__Prompt__
Write out, from the entries below, exactly the lines that run between the lines holding "The image size is (480, 360)." and "Image resolution: width=1366", inclusive, and stop there.

__Supplied entries__
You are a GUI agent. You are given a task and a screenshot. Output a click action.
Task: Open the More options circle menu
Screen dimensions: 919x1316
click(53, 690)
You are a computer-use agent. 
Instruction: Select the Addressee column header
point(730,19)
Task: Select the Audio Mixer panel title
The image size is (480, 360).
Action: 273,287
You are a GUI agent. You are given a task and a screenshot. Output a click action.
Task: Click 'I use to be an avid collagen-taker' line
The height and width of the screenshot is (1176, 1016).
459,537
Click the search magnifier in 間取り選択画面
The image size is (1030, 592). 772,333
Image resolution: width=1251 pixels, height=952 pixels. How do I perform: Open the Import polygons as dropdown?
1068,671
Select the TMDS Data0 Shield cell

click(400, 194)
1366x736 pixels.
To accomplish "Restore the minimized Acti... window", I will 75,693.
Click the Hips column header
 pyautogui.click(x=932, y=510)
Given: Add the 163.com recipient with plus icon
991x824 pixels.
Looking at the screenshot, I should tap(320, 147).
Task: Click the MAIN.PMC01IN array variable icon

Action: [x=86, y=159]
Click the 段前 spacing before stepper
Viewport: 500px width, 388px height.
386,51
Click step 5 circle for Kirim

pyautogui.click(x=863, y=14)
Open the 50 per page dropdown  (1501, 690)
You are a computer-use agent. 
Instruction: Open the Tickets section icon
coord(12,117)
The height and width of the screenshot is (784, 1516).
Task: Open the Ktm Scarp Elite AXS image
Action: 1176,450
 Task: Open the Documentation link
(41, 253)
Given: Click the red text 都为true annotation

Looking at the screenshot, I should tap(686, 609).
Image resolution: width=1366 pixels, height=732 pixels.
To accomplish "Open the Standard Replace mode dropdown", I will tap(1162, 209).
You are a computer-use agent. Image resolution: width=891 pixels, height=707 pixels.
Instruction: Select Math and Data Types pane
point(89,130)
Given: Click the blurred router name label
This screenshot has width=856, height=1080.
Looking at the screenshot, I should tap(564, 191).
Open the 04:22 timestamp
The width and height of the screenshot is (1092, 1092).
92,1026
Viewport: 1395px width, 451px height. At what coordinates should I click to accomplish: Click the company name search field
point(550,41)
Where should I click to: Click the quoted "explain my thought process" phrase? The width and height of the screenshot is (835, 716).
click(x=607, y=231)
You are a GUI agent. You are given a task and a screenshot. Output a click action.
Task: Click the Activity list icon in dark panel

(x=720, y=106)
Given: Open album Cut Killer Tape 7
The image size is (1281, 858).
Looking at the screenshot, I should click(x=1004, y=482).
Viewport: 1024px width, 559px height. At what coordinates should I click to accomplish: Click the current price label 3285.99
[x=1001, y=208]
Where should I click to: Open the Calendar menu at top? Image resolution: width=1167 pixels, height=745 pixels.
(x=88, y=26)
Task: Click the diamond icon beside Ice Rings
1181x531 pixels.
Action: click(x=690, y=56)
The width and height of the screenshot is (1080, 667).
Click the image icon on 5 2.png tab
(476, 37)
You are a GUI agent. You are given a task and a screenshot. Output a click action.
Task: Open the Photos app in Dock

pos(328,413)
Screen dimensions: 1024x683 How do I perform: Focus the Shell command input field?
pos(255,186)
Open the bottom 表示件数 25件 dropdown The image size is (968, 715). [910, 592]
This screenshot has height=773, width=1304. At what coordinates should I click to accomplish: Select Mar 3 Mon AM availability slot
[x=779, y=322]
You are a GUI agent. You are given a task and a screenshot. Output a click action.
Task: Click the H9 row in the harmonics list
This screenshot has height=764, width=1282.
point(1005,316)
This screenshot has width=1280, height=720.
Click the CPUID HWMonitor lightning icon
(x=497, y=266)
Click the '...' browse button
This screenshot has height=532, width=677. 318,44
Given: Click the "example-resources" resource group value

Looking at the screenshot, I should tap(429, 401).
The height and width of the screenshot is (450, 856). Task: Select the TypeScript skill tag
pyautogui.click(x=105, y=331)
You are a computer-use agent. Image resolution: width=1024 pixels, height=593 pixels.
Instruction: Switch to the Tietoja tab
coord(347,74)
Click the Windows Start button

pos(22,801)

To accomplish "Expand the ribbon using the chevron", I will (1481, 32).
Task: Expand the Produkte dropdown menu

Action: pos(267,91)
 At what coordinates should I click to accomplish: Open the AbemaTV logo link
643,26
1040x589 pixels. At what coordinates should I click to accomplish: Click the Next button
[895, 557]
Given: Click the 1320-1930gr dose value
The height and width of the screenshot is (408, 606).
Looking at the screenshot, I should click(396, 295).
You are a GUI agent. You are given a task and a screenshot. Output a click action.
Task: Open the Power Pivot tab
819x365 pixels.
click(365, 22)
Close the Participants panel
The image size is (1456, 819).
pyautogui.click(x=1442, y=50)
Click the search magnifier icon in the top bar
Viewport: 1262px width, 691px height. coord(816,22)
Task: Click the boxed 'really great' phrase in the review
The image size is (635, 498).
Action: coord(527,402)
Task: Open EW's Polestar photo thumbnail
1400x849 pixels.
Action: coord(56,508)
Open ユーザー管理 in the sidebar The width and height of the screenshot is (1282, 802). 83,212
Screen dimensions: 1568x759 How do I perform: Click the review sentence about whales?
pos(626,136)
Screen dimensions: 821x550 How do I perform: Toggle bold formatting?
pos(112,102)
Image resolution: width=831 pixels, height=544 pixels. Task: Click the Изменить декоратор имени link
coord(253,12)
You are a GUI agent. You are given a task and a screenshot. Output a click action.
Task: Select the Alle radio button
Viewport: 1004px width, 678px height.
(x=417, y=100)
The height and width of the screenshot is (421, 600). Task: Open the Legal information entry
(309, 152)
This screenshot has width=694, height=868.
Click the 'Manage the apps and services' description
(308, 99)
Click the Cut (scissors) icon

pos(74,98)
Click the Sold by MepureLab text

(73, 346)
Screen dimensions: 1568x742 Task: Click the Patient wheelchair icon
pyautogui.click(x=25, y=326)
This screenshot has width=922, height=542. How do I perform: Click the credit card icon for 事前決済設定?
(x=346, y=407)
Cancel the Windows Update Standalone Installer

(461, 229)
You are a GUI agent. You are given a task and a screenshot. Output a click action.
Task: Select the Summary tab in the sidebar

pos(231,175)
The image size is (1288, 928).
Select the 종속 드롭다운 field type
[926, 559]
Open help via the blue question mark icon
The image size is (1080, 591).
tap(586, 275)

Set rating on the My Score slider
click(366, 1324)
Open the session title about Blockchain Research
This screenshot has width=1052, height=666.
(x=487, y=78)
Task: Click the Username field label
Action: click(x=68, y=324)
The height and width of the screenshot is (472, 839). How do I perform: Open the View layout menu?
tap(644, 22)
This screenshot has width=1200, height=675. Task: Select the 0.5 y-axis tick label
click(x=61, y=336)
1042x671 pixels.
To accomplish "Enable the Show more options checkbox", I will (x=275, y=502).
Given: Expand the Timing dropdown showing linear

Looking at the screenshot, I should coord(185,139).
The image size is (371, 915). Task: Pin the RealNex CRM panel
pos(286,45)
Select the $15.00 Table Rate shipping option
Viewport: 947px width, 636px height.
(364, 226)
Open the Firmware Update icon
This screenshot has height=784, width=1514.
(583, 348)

__Response area__
The image size is (480, 360).
Action: 273,287
You are a GUI agent. You are given a task and a screenshot. Output a click action.
Task: Click 'I use to be an avid collagen-taker' line
The height and width of the screenshot is (1176, 1016).
459,537
Click the search magnifier in 間取り選択画面
The image size is (1030, 592). 772,333
Image resolution: width=1251 pixels, height=952 pixels. How do I perform: Open the Import polygons as dropdown?
1068,671
Select the TMDS Data0 Shield cell

click(400, 194)
1366x736 pixels.
To accomplish "Restore the minimized Acti... window", I will 75,693.
Click the Hips column header
 pyautogui.click(x=932, y=510)
Given: Add the 163.com recipient with plus icon
991x824 pixels.
Looking at the screenshot, I should tap(320, 147).
Task: Click the MAIN.PMC01IN array variable icon

Action: [x=86, y=159]
Click the 段前 spacing before stepper
Viewport: 500px width, 388px height.
386,51
Click step 5 circle for Kirim

pyautogui.click(x=863, y=14)
Open the 50 per page dropdown  (1501, 690)
You are a computer-use agent. 
Instruction: Open the Tickets section icon
coord(12,117)
The height and width of the screenshot is (784, 1516).
Task: Open the Ktm Scarp Elite AXS image
Action: 1176,450
 Task: Open the Documentation link
(41, 253)
Given: Click the red text 都为true annotation

Looking at the screenshot, I should tap(686, 609).
Image resolution: width=1366 pixels, height=732 pixels.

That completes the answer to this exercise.